**Solicitação escrita:** Disponha como CSV de duas colunas, "pedido" e "resposta", os registros que começam na linha que contém "Click the search magnifier icon" e terminam na linha que contém "pos(294,32)", ambas incluídas, com uma linha por registro, e cada texto em um único campo entre aspas, com as quebras de linha convertidas em espaços. Omita as imagens na resposta.

**Registros fornecidos:**
***
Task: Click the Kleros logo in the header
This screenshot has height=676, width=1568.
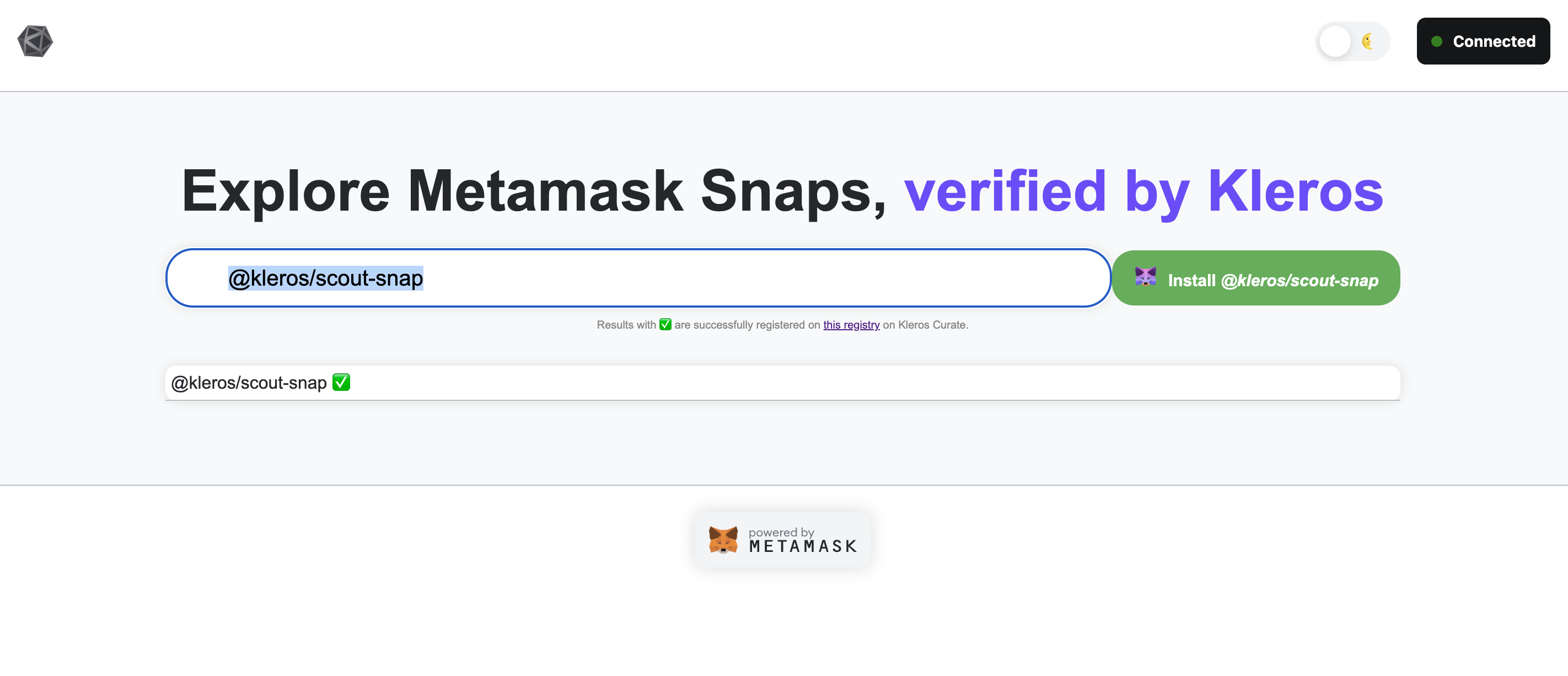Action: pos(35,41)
***
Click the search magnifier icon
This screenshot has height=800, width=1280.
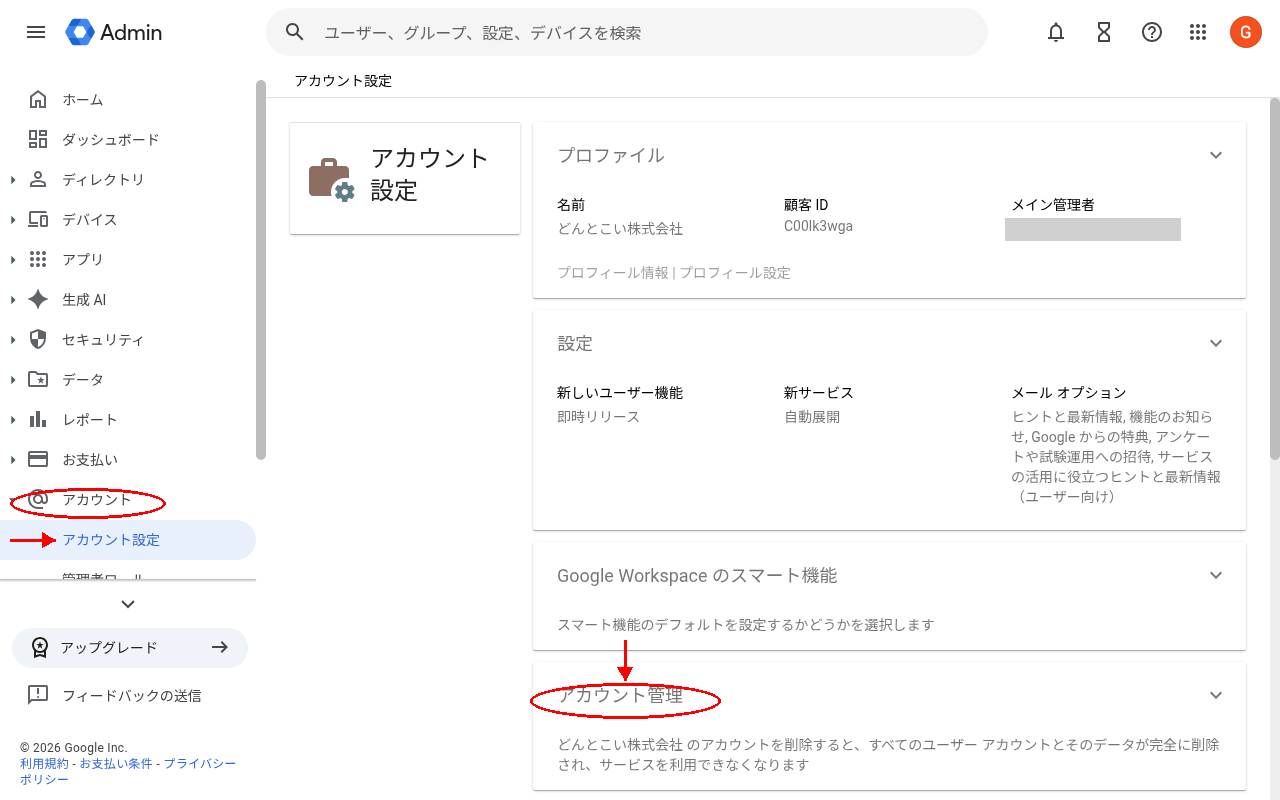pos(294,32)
***
**Resposta completa:**
pedido,resposta
"Click the search magnifier icon This screenshot has height=800, width=1280.","pos(294,32)"